Filed Under: Blogging, Personal, Say Everything

Yesterday, AOL/TimeWarner; today, Twitter and…

May 6, 2009 by Scott Rosenberg

There’s a ridiculous amount of chatter in the tech blogosphere about who’s going to buy Twitter. And if the right offer comes along with enough zeros behind it, I don’t doubt that Twitter will sooner or later sell itself. But I doubt its founders are going to do it any time soon. Industry veterans understand that the day you sell your company is the day that innovation ends and “value extraction” begins.

Evan Williams knows that since he lived it. When Google acquired Blogger it secured the service’s future and insured its growth to the household name it became. (One of the many tales told in Say Everything…) But you didn’t exactly see Blogger pushing the boundaries or adding exciting new wrinkles. The innovation was done.

Google, being Google, didn’t rush to extract value. But that’s what we’re seeing now with MySpace and News Corporation. Having invested in the social network because of its market share and buzz but with little idea how to make money with it, Rupert Murdoch is now impatient to ramp up the revenue. The competition over at Facebook — still independent and still run by founders — is more focused right now on adding features and figuring out what their service is all about than in raking in the dollars. If they sell now, they know they’re likely giving up further explorations of what Facebook is (explorations that today are underwritten, to be sure, by investors who hope someday to cash out).
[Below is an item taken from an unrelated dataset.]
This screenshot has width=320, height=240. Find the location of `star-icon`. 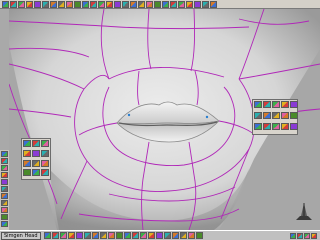

star-icon is located at coordinates (45, 163).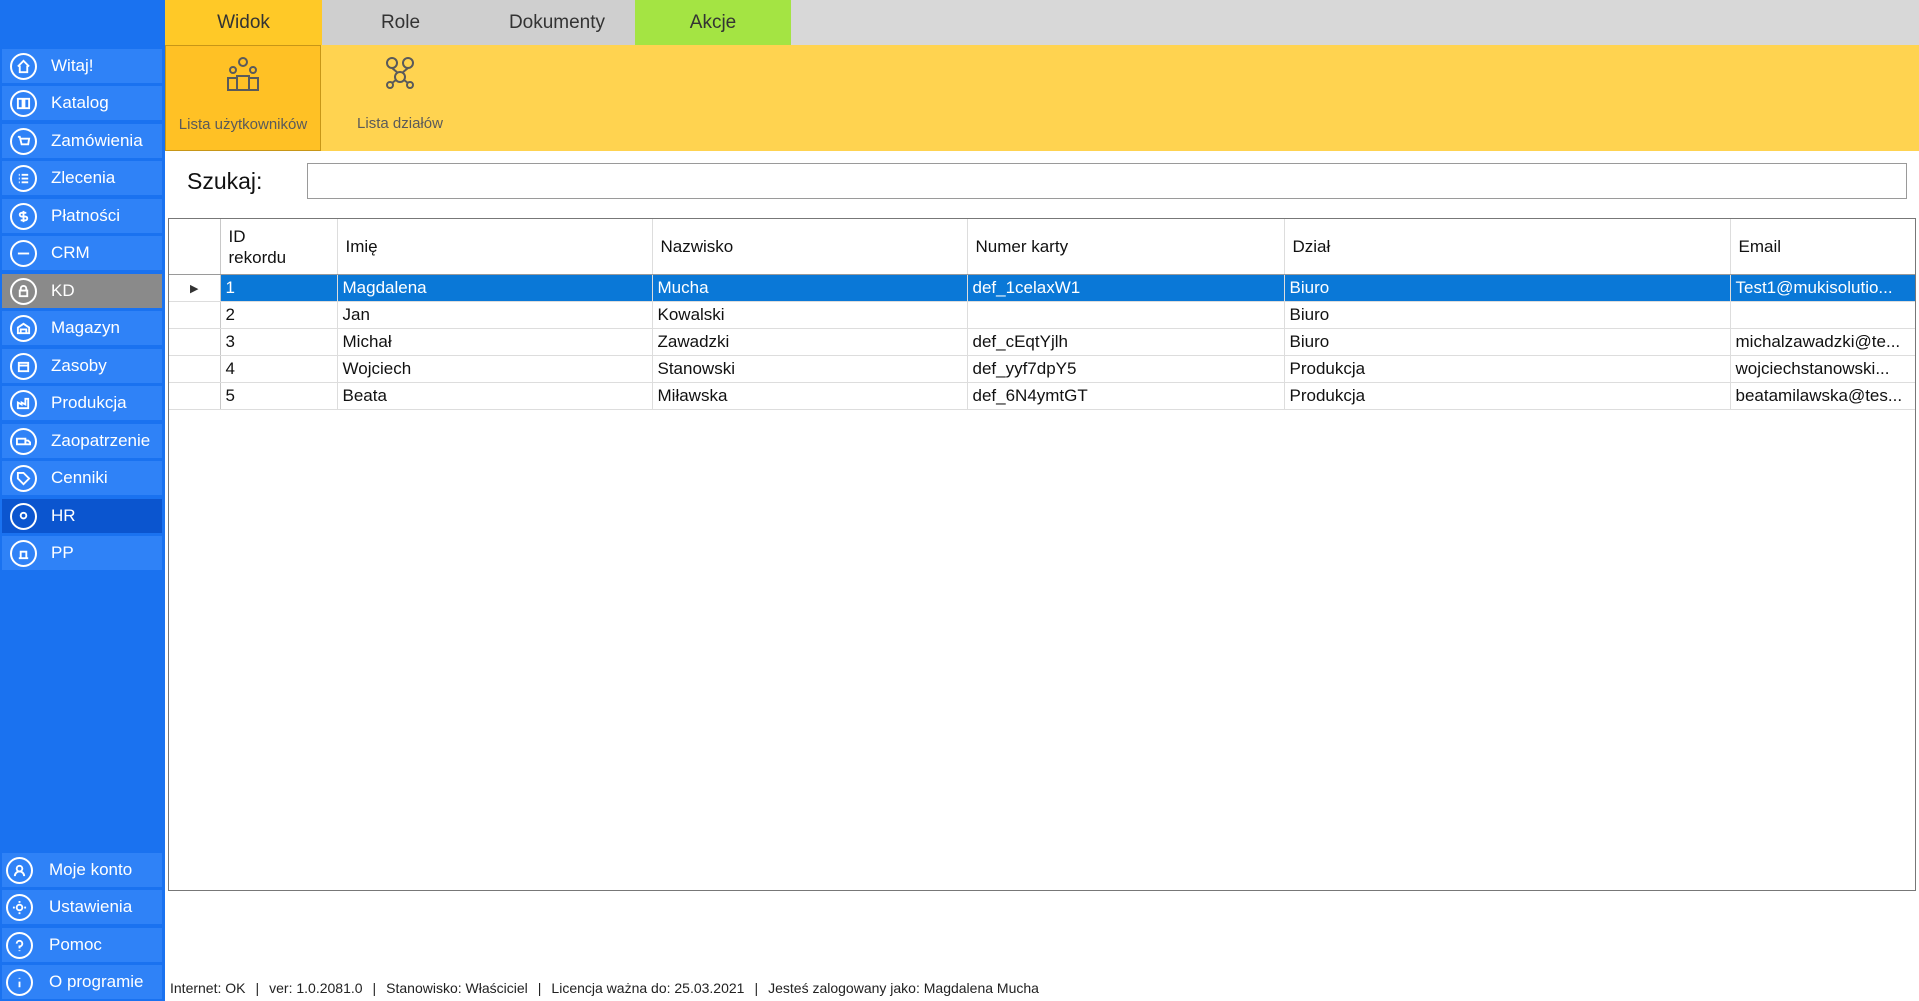 The width and height of the screenshot is (1919, 1001). Describe the element at coordinates (279, 247) in the screenshot. I see `column-header-id: ID rekordu` at that location.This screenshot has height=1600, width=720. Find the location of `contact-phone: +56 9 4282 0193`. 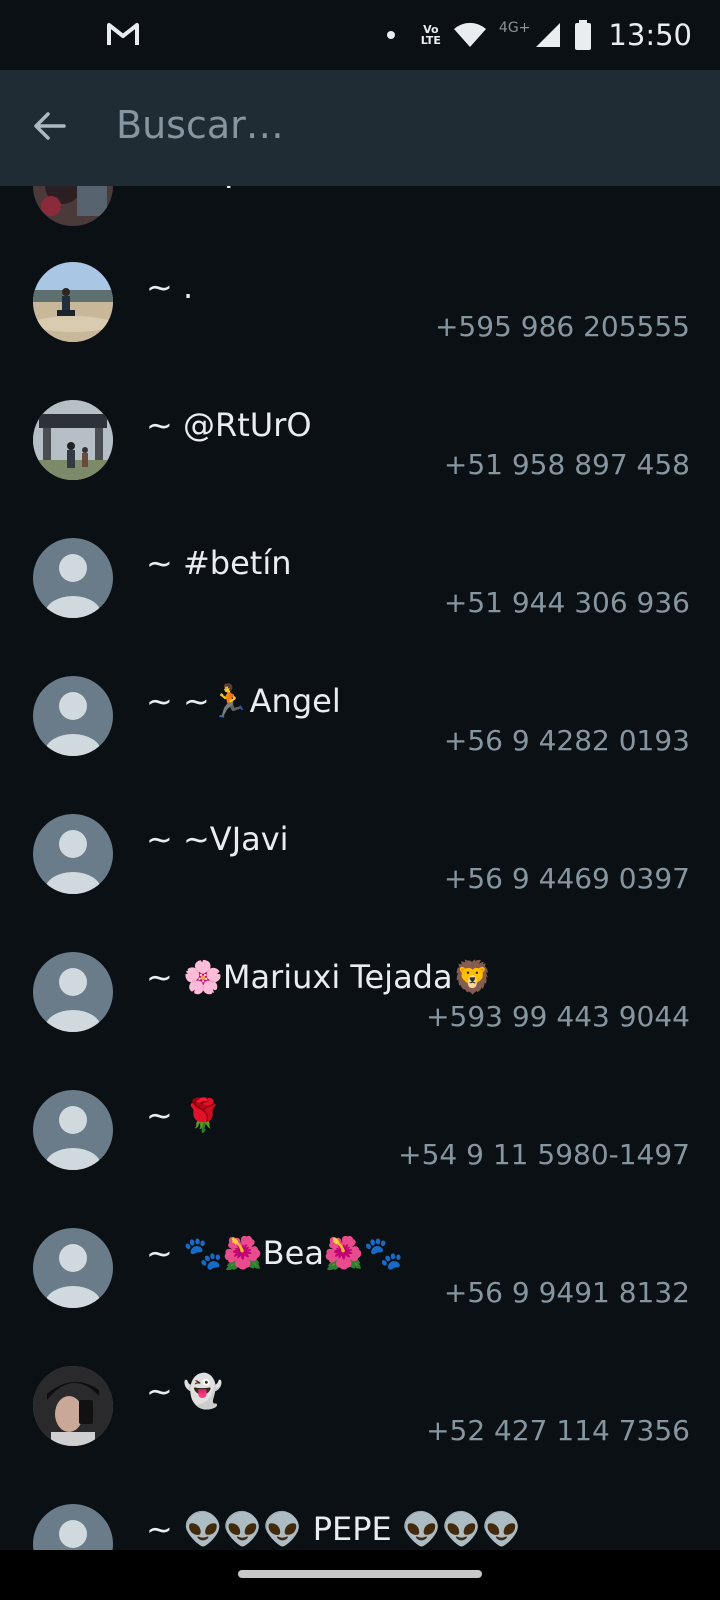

Meanwhile, the granddaddy of this sort of deal — the great AOL/Time Warner merger of 2000 — is receiving its final interment this week with the announcement that Time intends to fling the old albatross off its neck in a spinoff. When it was first announced, that combination was hailed as “the deal of the millennium,” but none of the people involved really had a clue about the future — not the AOL executives who shrewdly sold off their business at the peak of its market value, and certainly not the Time Warner execs who very quickly realized the two companies had absolutely no business combining forces.

AOL was never a hugely innovative company, but it was good at getting people online quickly and easily in the early days of the Web. Maybe it had a future doing the same thing in the broadband era. But from the moment AOL sold itself to Time, it ceased being a force of any consequence on the Net and began a long, slow downward slide from which it has never recovered, and from which I doubt it ever can — even with ex-Googler Tim Armstrong at the helm.

Reading about the spinoff this week reminded me of one of my most amusing experiences during the dotcom bubble. In January 2000 I was a new dad with three-month-old twins at home; elated but sleepless, I was running on caffeine and adrenaline. When I woke up to news of the AOL deal I rubbed my eyes and banged out a very quick column raising some questions about it.

Later that day I got a call from some producers at CNN asking if I would go on the air to talk about the deal. I thought, yeah, sure, as long as I can keep my eyes open… What I realized once the anchorperson started asking me questions was that I’d been cast as the deal’s Dr. Doom. In retrospect I think I was perhaps the only pundit they could get in front of their cameras who wasn’t convinced that the deal was going to reshape the Web world.

I saved video from the show. Here it is:

“What’s the problem?” indeed! I can’t claim any astute prescience; I couldn’t foresee just how quickly the boom would go bust and the deal would turn sour, and I worried more about big companies trying to strangle the Web than, in retrospect, I needed to. But I knew a fear-driven deal when I saw one and was in no mood to cheer what looked like the blind mating dance of clueless media barons.

It’s good to remember that today as the chorus on the sidelines starts chanting for new matches. They rarely work — and even when they do, they usually mean that the fun is over.